TextbookFilter
About 368 wordsAbout 1 min
2025-10-09
概述
TextbookFilter is an operator that filters data based on scores from the TextbookScorer. It uses a FastText classifier to assess the educational value of text, determining if it is suitable as educational material. The classifier is trained to identify text with educational significance, a clear structure, and accurate knowledge, making it suitable for building educational datasets.
init
def __init__(self, min_score=0.99, max_score=1, model_cache_dir:str='./dataflow_cache')init Parameters
| Parameter | Type | Default | Description |
|---|---|---|---|
| min_score | float | 0.99 | The minimum educational value score threshold for retaining samples. |
| max_score | int | 1 | The maximum educational value score threshold for retaining samples. |
| model_cache_dir | str | './dataflow_cache' | The directory for caching the scoring model. |
Prompt Template Descriptions
| Prompt Template Name | Primary Use | Applicable Scenarios | Feature Description |
|---|---|---|---|
run
def run(self, storage: DataFlowStorage, input_key: str, output_key: str='TextbookScore')Executes the main logic of the operator. It reads an input DataFrame from storage, calculates the educational value score for the specified text column, adds the score as a new column, and writes back a new DataFrame containing only the rows that fall within the [min_score, max_score] range.
Parameters
| Name | Type | Default | Description |
|---|---|---|---|
| storage | DataFlowStorage | Required | The DataFlow storage instance, responsible for reading and writing data. |
| input_key | str | Required | The column name of the input text to be evaluated. |
| output_key | str | "TextbookScore" | The column name for the generated educational value score. |
🧠 Example Usage
from dataflow.operators.text_pt.filter import TextbookFilter
from dataflow.utils.storage import FileStorage
# Prepare data and storage
storage = FileStorage(first_entry_file_name="pt_input.jsonl")

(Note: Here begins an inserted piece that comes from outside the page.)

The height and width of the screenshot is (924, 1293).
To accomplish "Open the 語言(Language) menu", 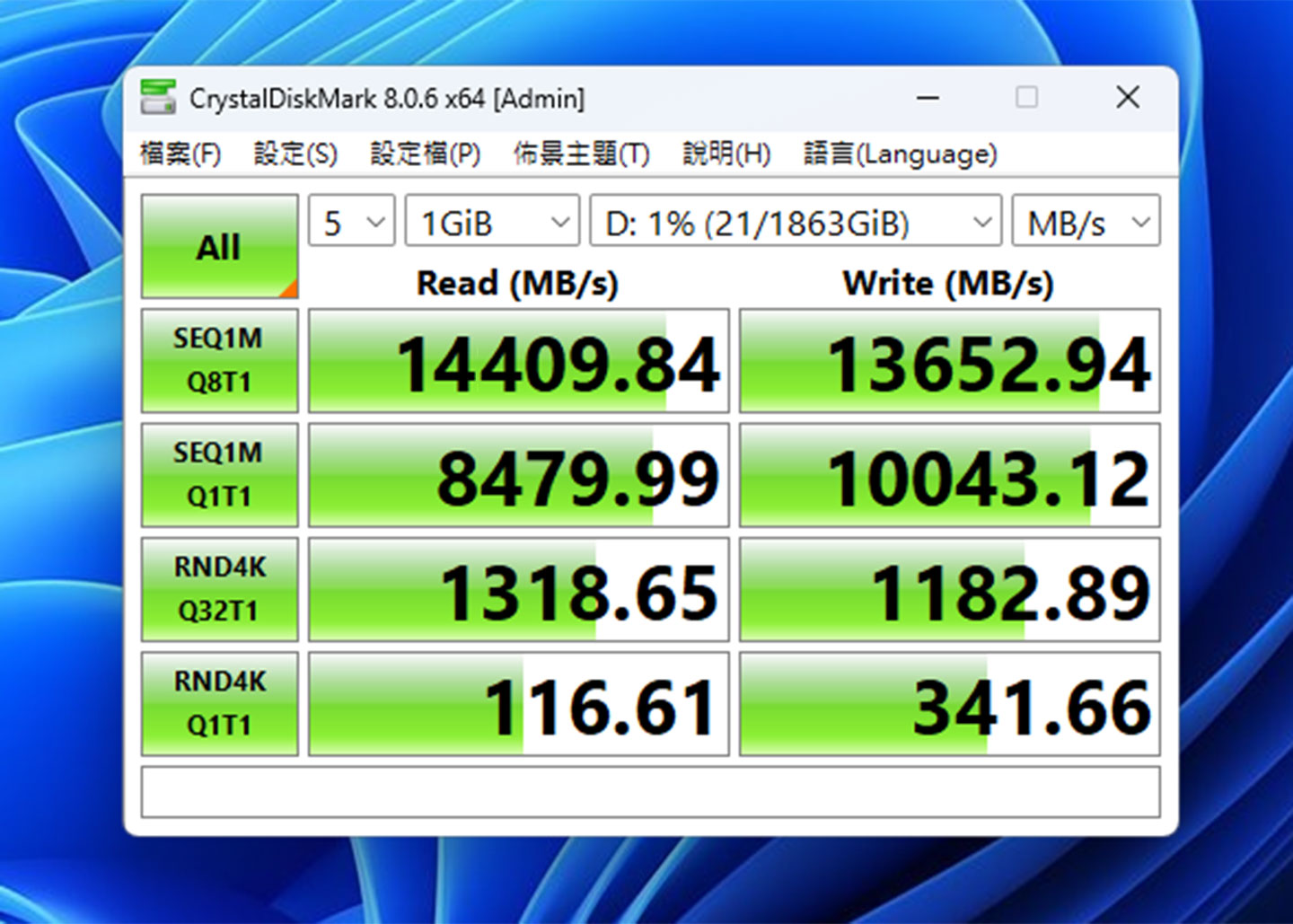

# Initialize and run the filter
textbook_filter = TextbookFilter(
min_score=0.99,
max_score=1,
model_cache_dir='./dataflow_cache'
)
textbook_filter.run(
storage.step(),
input_key='raw_content',
output_key='TextbookScore'
)🧾 Default Output Format
The operator filters the input data and adds a new column containing the educational score. Only rows where the score is between min_score and max_score are kept.

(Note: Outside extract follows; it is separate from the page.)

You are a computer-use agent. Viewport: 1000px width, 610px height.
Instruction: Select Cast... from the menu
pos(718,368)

| Field | Type | Description |
|---|---|---|
| ... | ... | Original columns from the input data. |
| TextbookScore | float | The educational value score calculated for the text in input_key. The name of this field is determined by the output_key parameter. |
Example Input:
{
"raw_content": "AMICUS ANTHOLOGIES, PART ONE (1965-1972)..."
}Example Output (assuming the score passes the filter):
{
"raw_content": "AMICUS ANTHOLOGIES, PART ONE (1965-1972)...",
"TextbookScore": 2.9629482031
}